GlaxoSmithKline and Save the Children recently honored the latest Healthcare Innovation Award recipients.
+ Technology/Innovation
Jamie Barrand | Feb 24, 2016

GSK, Save the Children announce Healthcare Innovation Award winners

The winners of the third annual Healthcare Innovation Award, sponsored by pharmaceutical company GlaxoSmithKline (GSK) and England's Save the Children, have been announced.

Save the Children is a London-based international non-governmental organization that promotes children's rights, in addition to providing relief and support for children in developing countries.

The Healthcare Innovation Award event contributes $1 million worth of funding toward projects that innovators in developing countries are working on to reduce the mortality rate of children under the age of five.

The largest portion of the funding -- $400,000 -- went to Immreg, a project from Vietnam that will establish a paperless immunization records system.

“The Healthcare Innovation Award funding will enable us to take Immreg to another level, expanding functionality to improve nutrition and protecting even more children from vaccine-preventable disease,” Mona Byrkit, the project's program leader, said.

Other winners included the Pratt Pouch, a foil pouch to accurately measure HIV medications being administered to newborn babies in Ecuador ($226,600); Operation Karibu, an integrated care package in Kenya for new mothers and their babies ($176,600); and Child PIP, an audit tool developed in South Africa that will enhance understanding of children's deaths ($176,600).

GSK and Save the Children entered into a five-year partnership in 2013.

“When we embarked on our partnership -- and the Healthcare Innovation Award -- we set out to identify brilliant ideas, born in developing countries, which are helping to save children’s lives,” Lisa Bonadonna, head of the GSK-Save the Children partnership, said. “These latest inspiring innovations are doing that by strengthening health care systems and improving access to health care for mothers and children in some of the most underserved communities. We look forward to seeing them scale up and share their fantastic ideas, as previous winners have already gone on to do.”

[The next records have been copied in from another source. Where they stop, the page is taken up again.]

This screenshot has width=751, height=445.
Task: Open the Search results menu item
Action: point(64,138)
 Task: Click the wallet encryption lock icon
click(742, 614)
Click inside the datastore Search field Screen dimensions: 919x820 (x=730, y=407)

Mavis Owusu-Gyamfi, director of program policy and quality at Save the Children and a member of the award judging panel, agreed.

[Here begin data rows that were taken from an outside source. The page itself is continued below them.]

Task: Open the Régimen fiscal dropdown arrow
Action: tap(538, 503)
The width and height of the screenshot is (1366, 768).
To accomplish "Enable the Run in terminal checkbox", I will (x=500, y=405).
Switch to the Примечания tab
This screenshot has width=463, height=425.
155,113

“This year’s Healthcare Innovation Award applicants have once again demonstrated the best solutions for complex problems are often created by people affected by or closest to the problem,” she said. “The pioneering health care solutions that the panel selected are already helping to save children’s lives in communities. I am confident that through the recognition and funding from this award, these winning innovations can be replicated to help make a bigger impact for the world’s most vulnerable children.”